GREENLAND GAMBITTrump’s Stated Reasons for Taking Greenland Are Wrong – but the Tactics Fit with the Plan to Limit China’s Economic Interests
Trump’s national security rationale doesn’t make sense. Greenland, like the U.S., is a member of NATO, which provides a collective defense pact, meaning member nations will respond to an attack on any alliance member. If Trump’s real interest is blocking China’s access to Greenland’s critical minerals, then his coercive diplomacy is counterproductive in the extreme.
In 2019, during his first term, U.S. President Donald Trump expressed a desire to buy Greenland, which has been a part of Denmark for some 300 years. Danes and Greenlanders quickly rebuffed the offer at the time.
During Trump’s second term, those offers have turned to threats.

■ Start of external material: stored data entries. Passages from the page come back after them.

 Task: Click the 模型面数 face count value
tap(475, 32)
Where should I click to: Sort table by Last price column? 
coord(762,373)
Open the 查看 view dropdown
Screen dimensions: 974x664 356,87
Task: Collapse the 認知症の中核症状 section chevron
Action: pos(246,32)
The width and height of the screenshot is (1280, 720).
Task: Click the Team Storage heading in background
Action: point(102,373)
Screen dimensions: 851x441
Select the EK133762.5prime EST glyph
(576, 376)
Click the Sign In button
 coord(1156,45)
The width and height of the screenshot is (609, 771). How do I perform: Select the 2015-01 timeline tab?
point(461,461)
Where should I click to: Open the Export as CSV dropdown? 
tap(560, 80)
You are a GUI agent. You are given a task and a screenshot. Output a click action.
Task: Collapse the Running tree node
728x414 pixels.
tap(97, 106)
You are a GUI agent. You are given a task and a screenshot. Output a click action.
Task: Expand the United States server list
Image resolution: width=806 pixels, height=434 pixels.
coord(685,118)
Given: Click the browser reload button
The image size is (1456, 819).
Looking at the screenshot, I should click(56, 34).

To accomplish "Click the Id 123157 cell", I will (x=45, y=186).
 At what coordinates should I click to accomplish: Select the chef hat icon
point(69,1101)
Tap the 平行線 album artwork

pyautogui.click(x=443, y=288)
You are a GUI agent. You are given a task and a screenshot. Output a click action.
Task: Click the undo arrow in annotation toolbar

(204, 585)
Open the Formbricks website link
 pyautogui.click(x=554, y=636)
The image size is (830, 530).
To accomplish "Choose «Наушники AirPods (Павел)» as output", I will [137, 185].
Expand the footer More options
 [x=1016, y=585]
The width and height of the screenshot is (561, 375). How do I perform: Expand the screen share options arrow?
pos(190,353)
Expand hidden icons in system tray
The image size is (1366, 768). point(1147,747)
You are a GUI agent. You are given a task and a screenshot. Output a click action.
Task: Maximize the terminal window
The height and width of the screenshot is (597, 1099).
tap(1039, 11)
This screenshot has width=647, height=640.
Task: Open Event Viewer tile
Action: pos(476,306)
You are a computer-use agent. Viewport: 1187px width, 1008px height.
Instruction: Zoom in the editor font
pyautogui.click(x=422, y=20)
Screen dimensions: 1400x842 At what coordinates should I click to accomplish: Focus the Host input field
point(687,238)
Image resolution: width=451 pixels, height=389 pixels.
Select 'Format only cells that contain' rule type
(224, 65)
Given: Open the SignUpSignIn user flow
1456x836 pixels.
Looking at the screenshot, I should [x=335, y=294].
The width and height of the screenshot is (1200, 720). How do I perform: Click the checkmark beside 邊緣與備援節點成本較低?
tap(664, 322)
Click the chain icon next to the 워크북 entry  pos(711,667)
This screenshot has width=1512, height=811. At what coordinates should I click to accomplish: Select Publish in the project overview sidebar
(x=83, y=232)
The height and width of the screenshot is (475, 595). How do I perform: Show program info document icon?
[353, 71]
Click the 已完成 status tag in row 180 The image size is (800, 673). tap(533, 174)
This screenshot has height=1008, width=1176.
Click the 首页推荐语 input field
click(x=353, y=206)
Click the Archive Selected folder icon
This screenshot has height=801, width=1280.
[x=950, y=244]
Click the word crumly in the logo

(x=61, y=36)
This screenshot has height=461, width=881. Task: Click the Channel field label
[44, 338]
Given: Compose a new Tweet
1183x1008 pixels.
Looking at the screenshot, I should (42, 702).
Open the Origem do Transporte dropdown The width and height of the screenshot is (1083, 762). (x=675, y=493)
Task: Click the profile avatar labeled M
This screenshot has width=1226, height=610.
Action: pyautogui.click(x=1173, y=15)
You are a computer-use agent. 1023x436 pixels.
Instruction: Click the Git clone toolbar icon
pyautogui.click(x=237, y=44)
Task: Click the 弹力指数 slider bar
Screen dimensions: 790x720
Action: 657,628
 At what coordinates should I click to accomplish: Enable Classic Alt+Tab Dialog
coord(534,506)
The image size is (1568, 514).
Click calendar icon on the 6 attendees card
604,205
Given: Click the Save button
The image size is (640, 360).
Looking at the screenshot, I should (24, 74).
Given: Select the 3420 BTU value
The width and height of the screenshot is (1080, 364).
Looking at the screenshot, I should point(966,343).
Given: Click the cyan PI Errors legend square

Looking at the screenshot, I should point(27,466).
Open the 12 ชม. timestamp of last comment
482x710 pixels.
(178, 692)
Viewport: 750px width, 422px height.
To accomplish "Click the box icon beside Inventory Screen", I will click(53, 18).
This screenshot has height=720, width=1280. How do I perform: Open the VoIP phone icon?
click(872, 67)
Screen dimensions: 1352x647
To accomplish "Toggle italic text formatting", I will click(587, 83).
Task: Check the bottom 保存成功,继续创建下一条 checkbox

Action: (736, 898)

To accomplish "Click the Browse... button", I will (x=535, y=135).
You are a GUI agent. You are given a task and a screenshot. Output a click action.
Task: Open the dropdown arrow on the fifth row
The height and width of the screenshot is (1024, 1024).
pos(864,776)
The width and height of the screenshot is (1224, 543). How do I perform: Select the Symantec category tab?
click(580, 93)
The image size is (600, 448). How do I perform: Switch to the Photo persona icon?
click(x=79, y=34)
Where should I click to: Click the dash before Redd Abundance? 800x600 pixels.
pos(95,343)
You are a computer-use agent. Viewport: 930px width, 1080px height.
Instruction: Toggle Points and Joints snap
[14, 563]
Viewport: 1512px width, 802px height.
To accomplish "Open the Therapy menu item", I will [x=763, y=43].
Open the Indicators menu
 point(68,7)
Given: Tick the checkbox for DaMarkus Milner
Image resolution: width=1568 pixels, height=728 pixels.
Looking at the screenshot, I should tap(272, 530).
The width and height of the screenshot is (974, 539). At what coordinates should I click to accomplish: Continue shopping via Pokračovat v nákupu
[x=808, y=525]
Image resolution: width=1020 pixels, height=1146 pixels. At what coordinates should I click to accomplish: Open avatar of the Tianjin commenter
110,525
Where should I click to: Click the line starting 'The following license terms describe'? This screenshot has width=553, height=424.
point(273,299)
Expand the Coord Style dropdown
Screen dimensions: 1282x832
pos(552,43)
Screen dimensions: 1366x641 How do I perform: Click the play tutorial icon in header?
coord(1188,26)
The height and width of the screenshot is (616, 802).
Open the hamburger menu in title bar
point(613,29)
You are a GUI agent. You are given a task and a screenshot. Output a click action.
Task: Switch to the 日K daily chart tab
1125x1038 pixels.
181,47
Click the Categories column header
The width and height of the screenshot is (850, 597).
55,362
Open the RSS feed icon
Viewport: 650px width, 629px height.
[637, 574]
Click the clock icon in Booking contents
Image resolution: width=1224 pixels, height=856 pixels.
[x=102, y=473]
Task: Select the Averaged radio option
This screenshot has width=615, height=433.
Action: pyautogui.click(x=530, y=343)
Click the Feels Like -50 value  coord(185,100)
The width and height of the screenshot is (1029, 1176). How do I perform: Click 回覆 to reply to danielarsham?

Trump said on his social media platform Truth Social in late December 2024 that, for purposes of national security, U.S. control over Greenland was a necessity. The president has continued to insist on the national security rationale into January 2026. And he has refused to rule out the use of military force to control Greenland.
From my perspective as an international relations scholar focused on Europe, Trump’s national security rationale doesn’t make sense. Greenland, like the U.S., is a member of NATO, which provides a collective defense pact, meaning member nations will respond to an attack on any alliance member. And because of a 1951 defense agreement between the U.S. and Denmark, the U.S. can already build military installations in Greenland to protect the region.
Trump’s 2025 National Security Strategy, which stresses control of the Western Hemisphere and keeping China out of the region, provides insight into Trump’s thinking.
US Interests in Greenland
The United States has tried to acquire Greenland several times.
In 1867, Secretary of State William Seward commissioned a survey of Greenland. Impressed with the abundance of natural resources on the island, he pushed to acquire Greenland and Iceland for US$5.5 million – roughly $125 million today.
But Congress was still concerned about the purchase of Alaska that year, which Seward had engineered. It had seen Alaska as too cold and too distant from the rest of the U.S. to justify spending $7.2 million – roughly $164 million today – although Congress ultimately agreed to do it. There was not enough national support for another frozen land.
In 1910, the U.S. ambassador to Denmark proposed a complex trade involving Germany, Denmark and the United States. Denmark would give the U.S. Greenland, and the U.S. would give Denmark islands in the Philippines. Denmark would then give those islands to Germany, and Germany would return Schleswig-Holstein – Germany’s northernmost state – to Denmark.
But the U.S. quickly dismissed the proposed trade as too audacious.